A flaw was reported in the debugging code of sudo versions 1.8.0 through 1.8.3p1 which can be used to crash sudo or, possibly, allow an unauthorized user to elevate their privileges via the debugging support added in sudo 1.8.0. Due to a flaw in the sudo_debug() function, the program name (which can be controlled by the caller of sudo), is passed to fprintf() and can be exploited using standard format string exploitation techniques, allowing for the possible elevation to root privileges. The calling user does _not_ need to be listed in the sudoers file in order to exploit this. Acknowledgements: Red Hat would like to thank Todd C. Miller for reporting this issue. Upstream acknowledges joernchen of Phenoelit as the original reporter. Statement: Not vulnerable. This issue did not affect the versions of sudo as shipped with Red Hat Enterprise Linux 4, 5, or 6 as they did not include the vulnerable debugging support.
Created attachment 557339 [details] proposed upstream patch
External References: http://www.sudo.ws/sudo/alerts/sudo_debug.html
Created sudo tracking bugs for this issue Affects: fedora-16 [bug 785771]

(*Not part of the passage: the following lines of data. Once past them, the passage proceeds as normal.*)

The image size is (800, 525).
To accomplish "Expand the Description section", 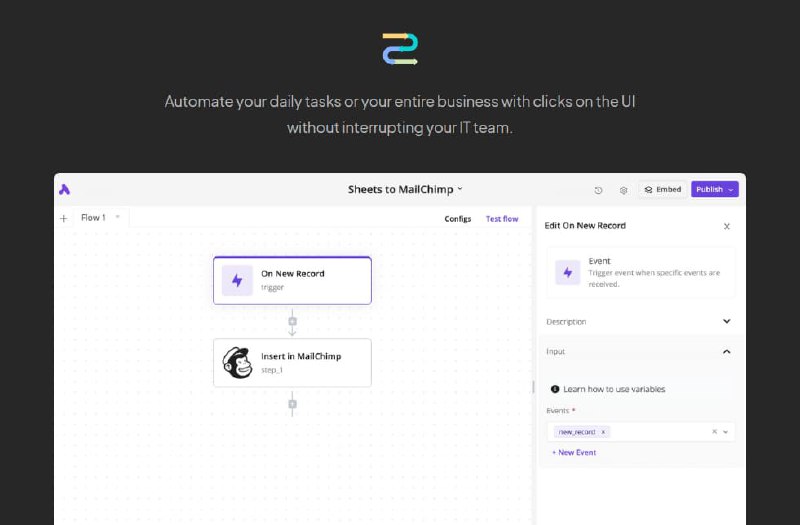I will tap(726, 322).
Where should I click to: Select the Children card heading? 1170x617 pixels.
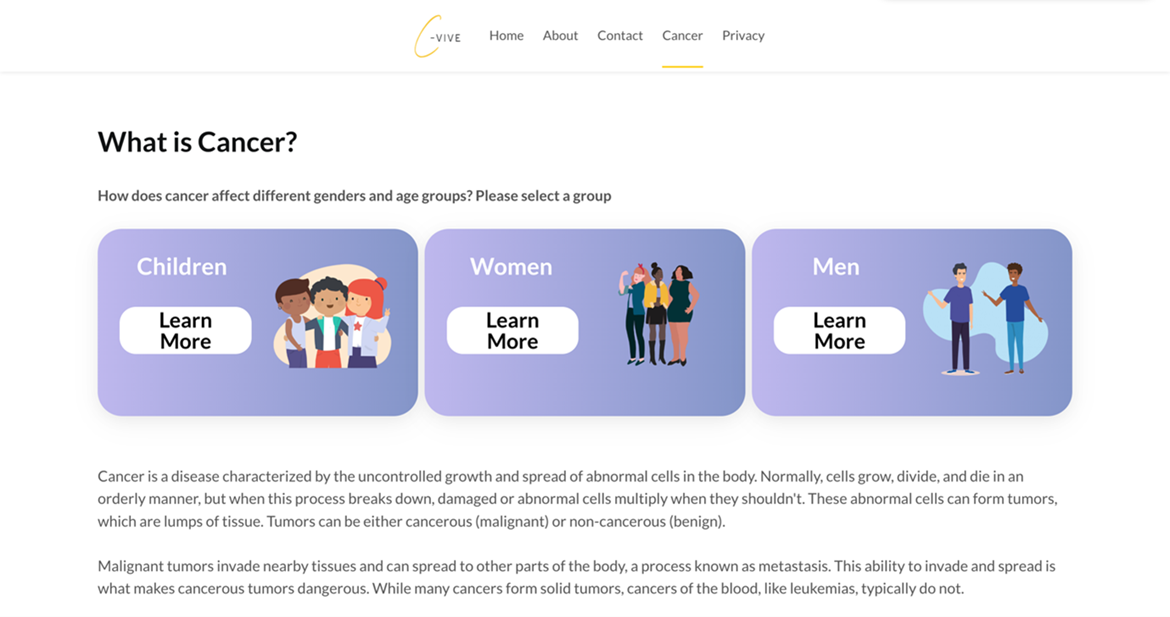[x=181, y=266]
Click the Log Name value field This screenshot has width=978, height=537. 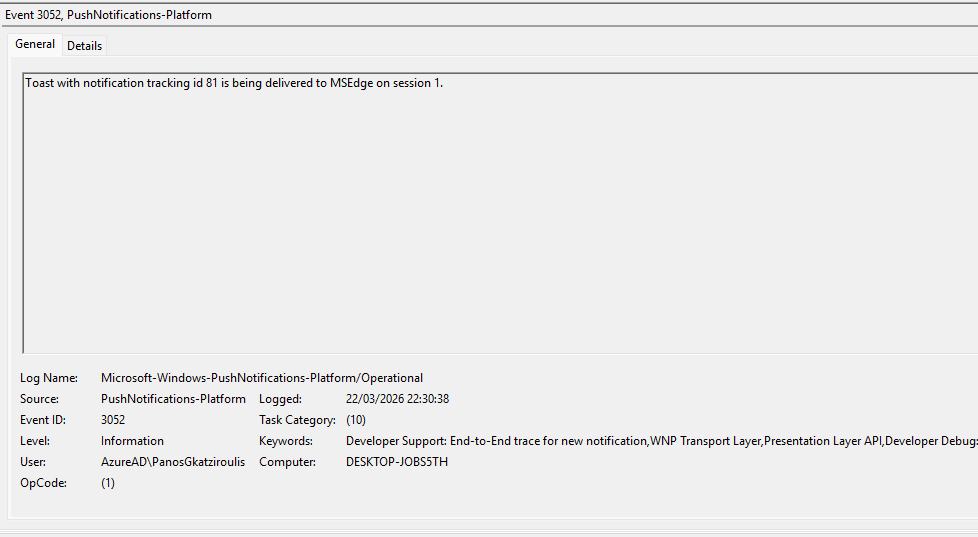coord(261,378)
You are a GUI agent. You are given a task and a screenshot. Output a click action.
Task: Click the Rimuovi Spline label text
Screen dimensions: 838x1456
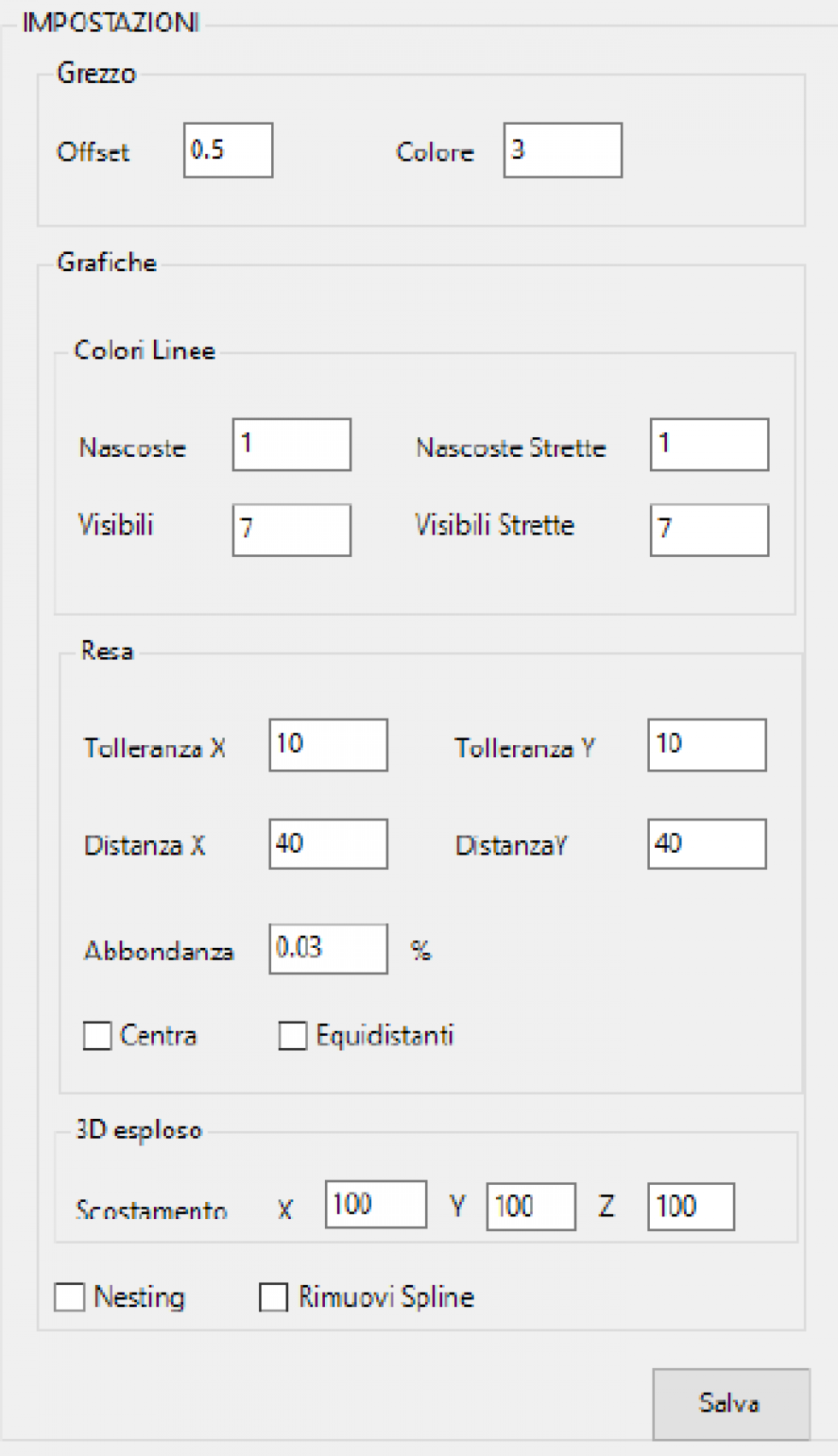[x=387, y=1297]
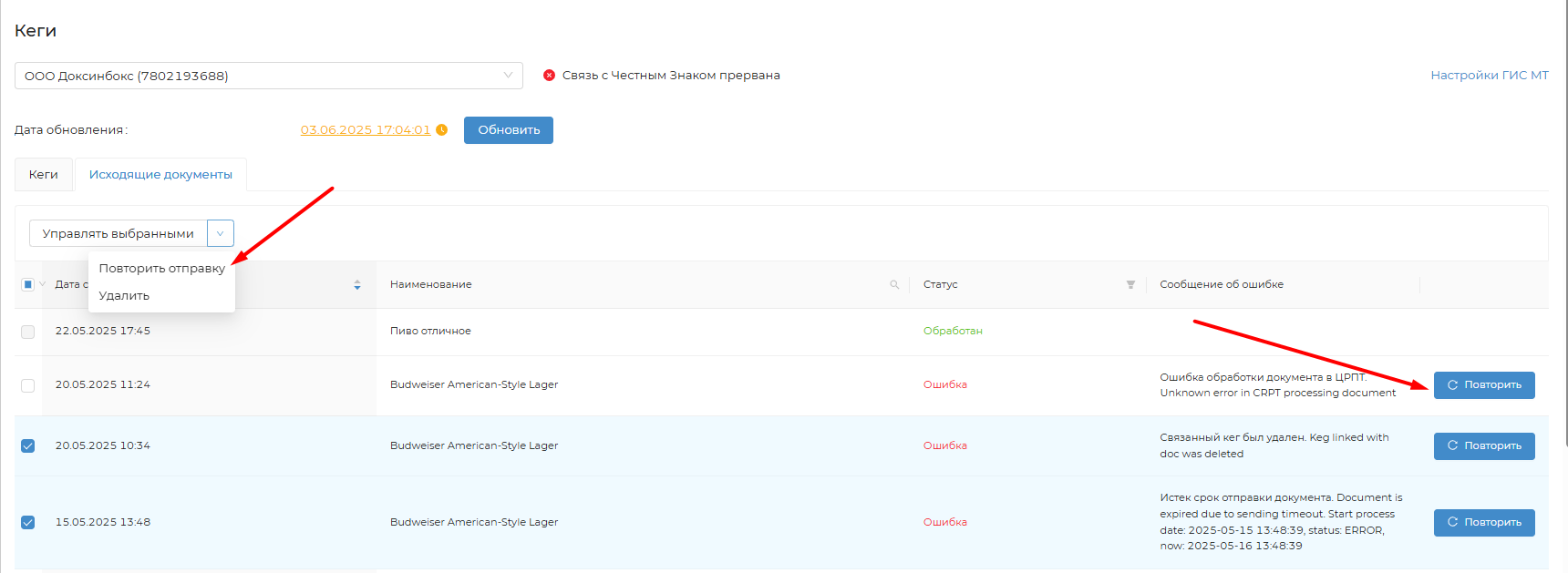Collapse the Управлять выбранными dropdown arrow

pos(220,234)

(In reply to comment #5) > http://www.sudo.ws/sudo/alerts/sudo_debug.html Upstream advisory notes: Workaround: On systems that support FORTIFY_SOURCE (most Linux and NetBSD), adding -D_FORTIFY_SOURCE=2 to the OSDEFS line in src/Makfile and rebuilding sudo will prevent the bug from being exploited. which is what is the default on Fedora, making this issue a crash-only.
sudo-1.8.3p1-2.fc16 has been pushed to the Fedora 16 stable repository. If problems still persist, please make note of it in this bug report.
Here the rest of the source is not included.